Esta semana, os habitantes do sul do Sudão decidirão, por meio de referendo popular, se a região continuará fazendo parte do Sudão ou, votando pela secessão, se deverá ser criado um novo país, com capital em Juba. Estima-se que haja 3,8 milhões de eleitores no sul do país e que mais de 90% irão votar pela secessão da região.

O Sudão enfrentou um conflito interno por mais de 20 anos, caracterizado pelo embate entre as Forças do Governo do Sudão, ao norte, e o Movimento de Libertação do Povo do Sudão, ao sul. O confronto teve início em 1955, praticamente no mesmo período em que o país se tornara independente do domínio anglo-egípcio, em 1956. Segundo estimativas, mais de 2 milhões de pessoas morreram e 600 mil deixaram o país como refugiados.

Mesmo com todos os esforços realizados pela comunidade internacional e pela ONU, permanece ainda obscura a delimitação da fronteira entre norte e sul. Diversos impasses entre as partes continuam sendo discutidos, principalmente relativos às questões que envolvem as regiões conhecidas como ¿Três Áreas¿, que compreendem os estados de Kordofan do Sul, Nilo Azul e da Região de Abyei, em função de disputas pelos campos de petróleo (no caso de Abyei).

Segundo o United States Institute of Peace, dois cenários prospectivos para o Sudão apontam para um possível retorno dos conflitos no período pós-referendum. O primeiro indica a possibilidade de retorno da guerra, pois sem uma mudança na atual dinâmica das relações entre norte e sul é pouco provável que as partes estejam dispostas a discutir os principais problemas existentes no período pós-referendum. Desta forma, esta desconfiança mútua poderá levar ao início de uma corrida armamentista entre as partes, ameaçando a estabilidade na região.

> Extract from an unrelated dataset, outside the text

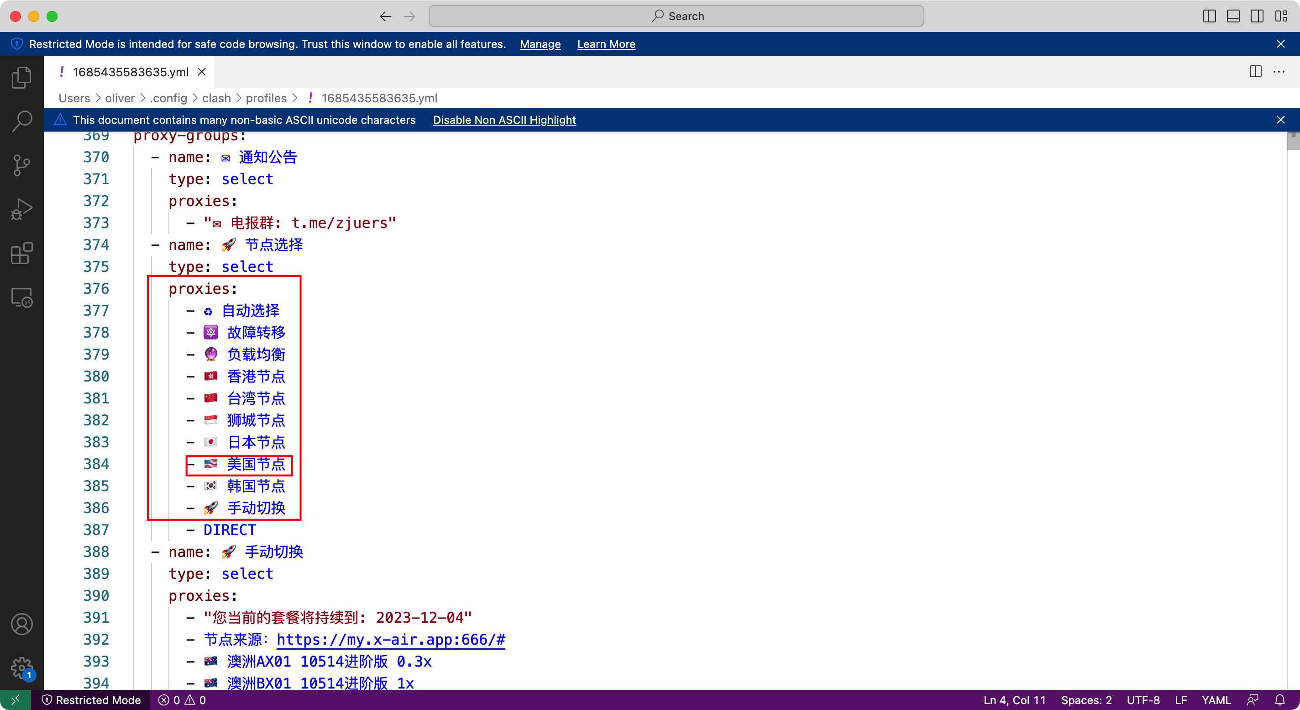This screenshot has height=710, width=1300.
Task: Expand the 'profiles' breadcrumb segment
Action: point(266,98)
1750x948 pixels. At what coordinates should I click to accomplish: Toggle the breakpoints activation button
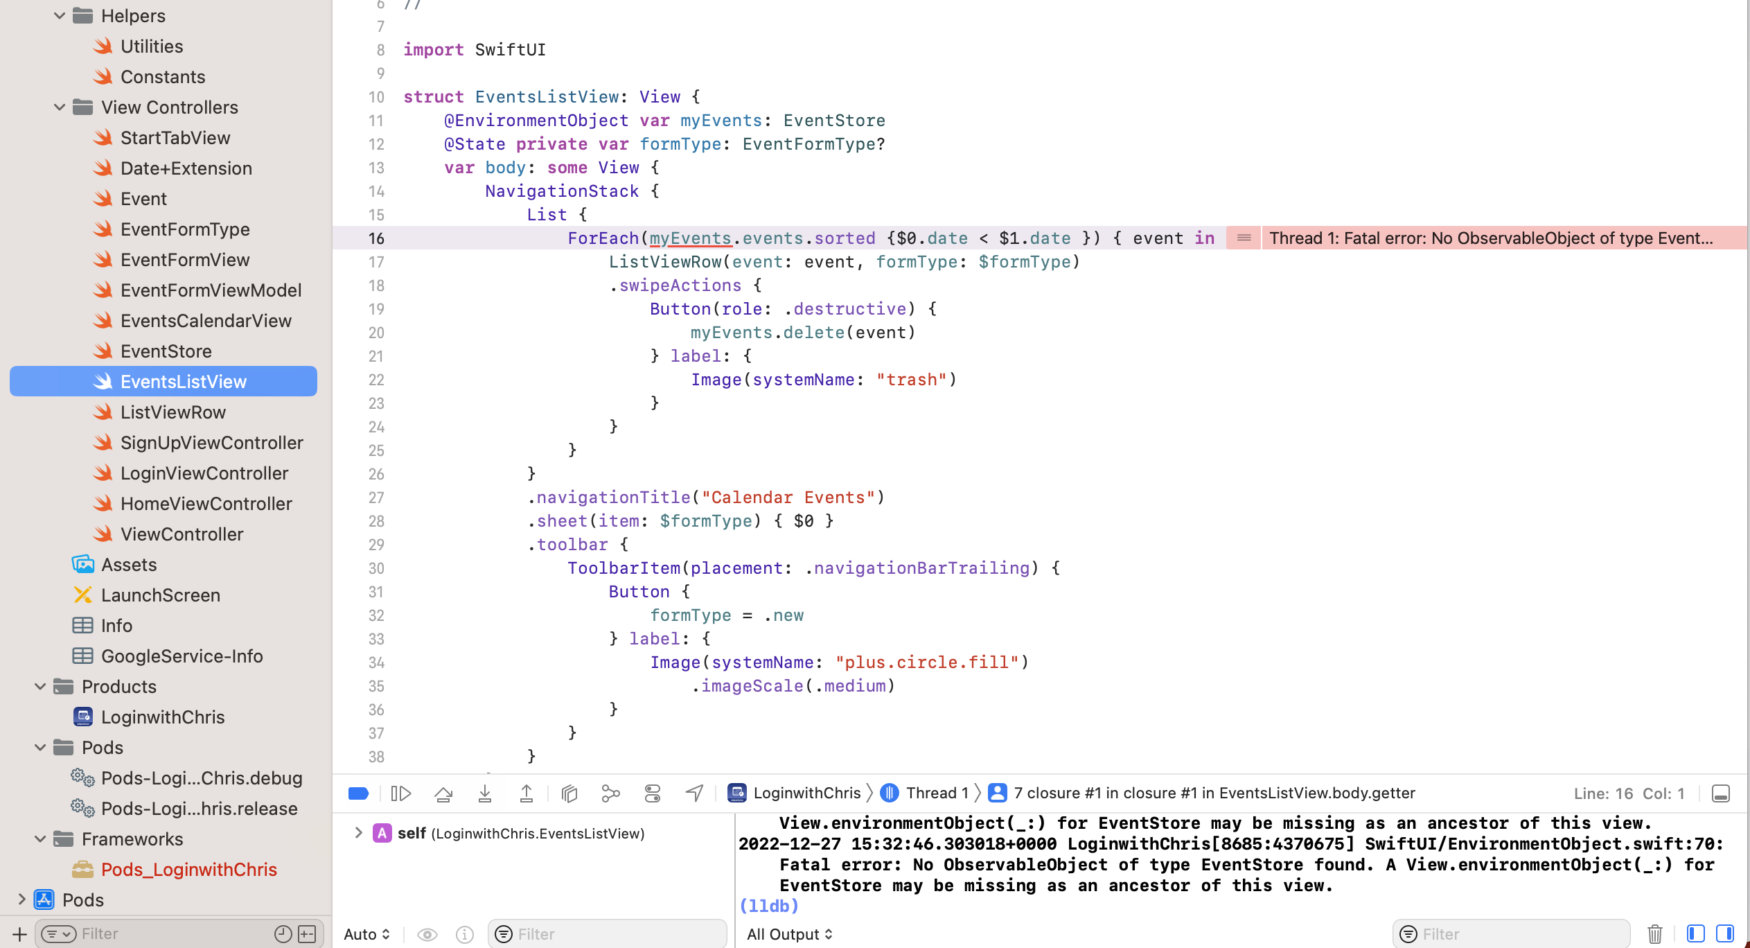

Um segundo cenário envolve o que se pode chamar de uma onerosa secessão: caso não haja um fortalecimento institucional do governo do sul do Sudão (GoSS), o sul não se sustentará como Estado independente. A calma (relativa) atualmente existente no sul do país evoluirá para uma desestabilização social e, consequentemente, contribuirá para uma escalada da violência política no novo Estado, podendo, até mesmo, refletir no norte. As principais variáveis que poderão levar à desestabilização incluem a falta de capacidade de gerenciar e prover recursos básicos à população como distribuição de água e fornecimento de energia. Esse cenário sinaliza que o GoSS passaria a empregar a maior parte das receitas do petróleo em segurança militar, na tentativa de manter a ordem interna e como estratégia de dissuasão contra a possibilidade de ataques do Norte, em detrimento do desenvolvimento sócio-econômico do país. O estudo revelou, ainda, que haverá uma ascensão da corrupção no governo e, com a falta da aceitação popular, a situação será insustentável no período pós-referendum.